Aids
Definita come "la peste del secolo" in considerazione della sua diffusione su scala
mondiale e dell'assenza di una terapia in grado di eradicare la malattia, la sindrome
da immunodeficienza acquisita (AIDS) è caratterizzata da un grave deficit delle
difese organiche causato dal virus HIV. Purtroppo non è ancora disponibile un vaccino
efficace (in corso di studio) e l'unica prospettiva terapeutica si basa sulla combinazione
di una serie di farmaci mirati a bloccare la replicazione del virus e ad arrestare
quindi la progressione della malattia.
I NUMERI DELL'EPIDEMIA (agosto 2008)
Numero di persone viventi con l'HIV
Bambini sotto i 15 anni
2 milioni
Nuove infezioni nel 2007
Bambini sotto i 15 anni
370.000
Malati deceduti nel 2007
Bambini sotto i 15 anni
270.000
Fonte: Istituto Superiore di Sanità
L'allungamento del tempo di incubazione e della sopravvivenza ha determinato una
diminuzione dei nuovi casi di AIDS, ma anche un aumento delle persone malate attualmente
viventi. Analogamente, nonostante l'incidenza di nuove infezioni sia diminuita rispetto
a quella riscontrata a metà degli anni Ottanta e tenda ad essere pressoché stabile,
l'allungamento della sopravvivenza determina ora una tendenza all'aumento dei sieropositivi
nel nostro Paese. Per questo motivo, nonostante un cauto ottimismo non sia del tutto
fuori luogo, è quanto mai necessario continuare a monitorare con attenzione l'epidemia
e mettere in atto efficaci interventi di prevenzione.
Aids in Italia
Da quando è stata posta la prima diagnosi di AIDS, nel 1982, in Italia sono stati
segnalati ad oggi (novembre 2006) quasi 60.000 casi, di questi quasi 40.000 hanno
causato un decesso. I nuovi casi di infezione ogni anno sono circa 3.500, mentre
le persone sieropositive in vita sono circa 100.000-130.000. Aumentano, comunque,
le persone che riescono a tenere sotto controllo la malattia: sono, infatti, più
di 22.000 i pazienti che, grazie all'effetto delle terapie antiretrovirali combinate,
sopravvivono all'AIDS. E' quanto emerge dall'aggiornamento dei dati effettuato dal
Centro Operativo AntiAids (COA) dell'ISS relativamente alla diffusione dell'epidemia
nel nostro Paese.
L'incidenza di nuovi casi di AIDS è diminuita progressivamente nel corso degli anni.

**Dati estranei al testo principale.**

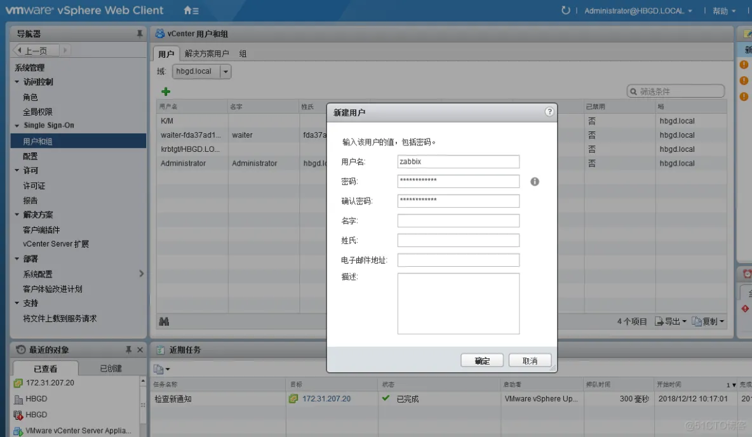
Task: Click the 172.31.207.20 target link in tasks
Action: pyautogui.click(x=326, y=399)
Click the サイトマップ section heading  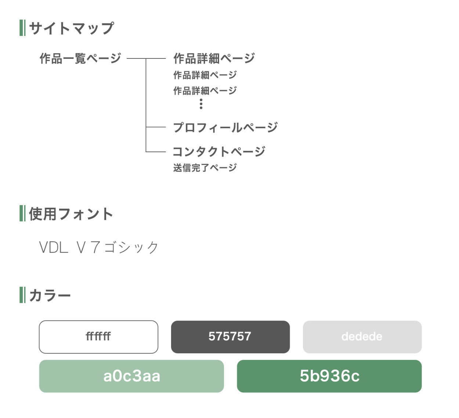click(x=71, y=28)
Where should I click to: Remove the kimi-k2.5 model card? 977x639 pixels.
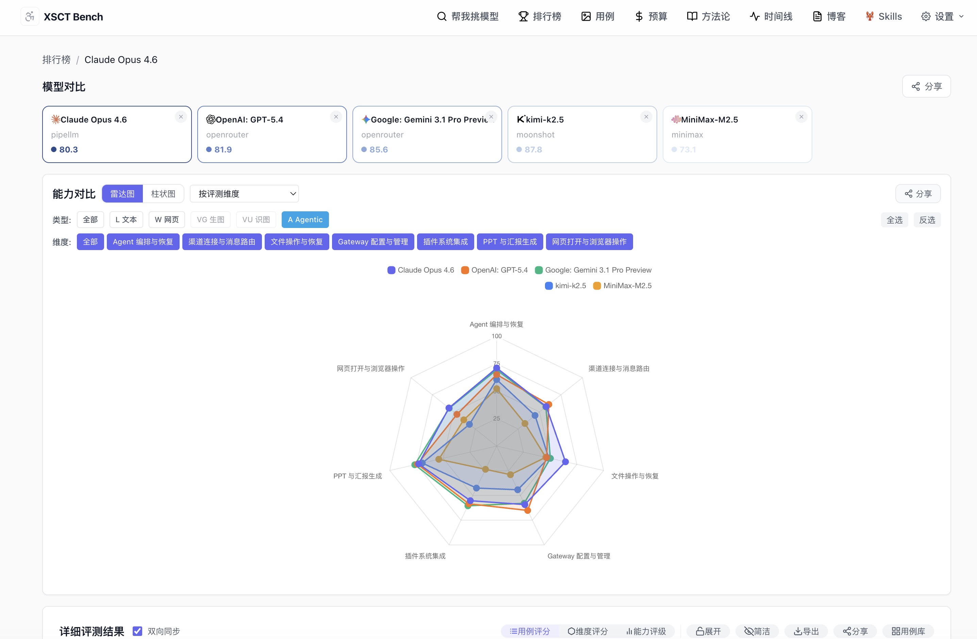pyautogui.click(x=646, y=117)
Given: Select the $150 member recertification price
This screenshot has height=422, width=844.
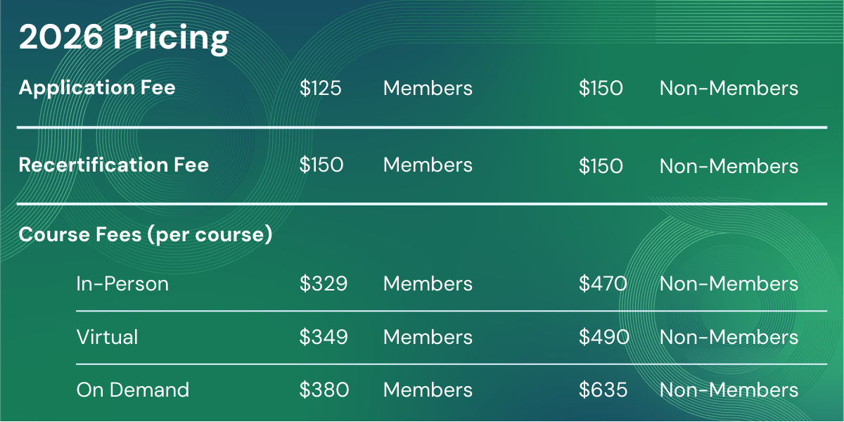Looking at the screenshot, I should pyautogui.click(x=321, y=165).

Dopo un picco nel 1995 con più di 5.600 casi in un anno, si è passati a 1452 casi
nel 2005, mentre i dati parziali del 2006 (fino a novembre), indicano sinora la
notifica di 758 casi.
Si modificano, inoltre, le caratteristiche delle persone affette da AIDS. In particolare,
aumenta l'età media alla diagnosi, che è ora di 43 anni per gli uomini e di 39 per
le donne. Similmente a quanto riportato per i casi di AIDS, anche tra le nuove diagnosi
di infezione da HIV si osserva un aumento dell'età media al momento della diagnosi
di infezione da HIV, passata dai 25 anni nel 1985 ai 35 anni nel 2004.
Un cambiamento analogo si registra nelle categorie di trasmissione: diminuiscono
drasticamente i casi riscontrati nei tossicodipendenti, con una quota che scende
dal 74,3% nel 1985 al 14,6% nel 2004, mentre aumenta purtroppo quella risultante
da una trasmissione sessuale, sia etero che omosessuale, che nello stesso periodo
è salita dal 9,1% al 69%. Infine, aumenta la proporzione di casi diagnosticati in
stranieri e il numero di persone che scoprono tardi essere sieropositive, mostrando
così di sottovalutare il rischio di contrarre l'infezione. La proporzione di donne
è inoltre aumentata progressivamente negli anni: il rapporto maschi/femmine che
era di 3,4 nel 1985 è di 2,2 nel 2004.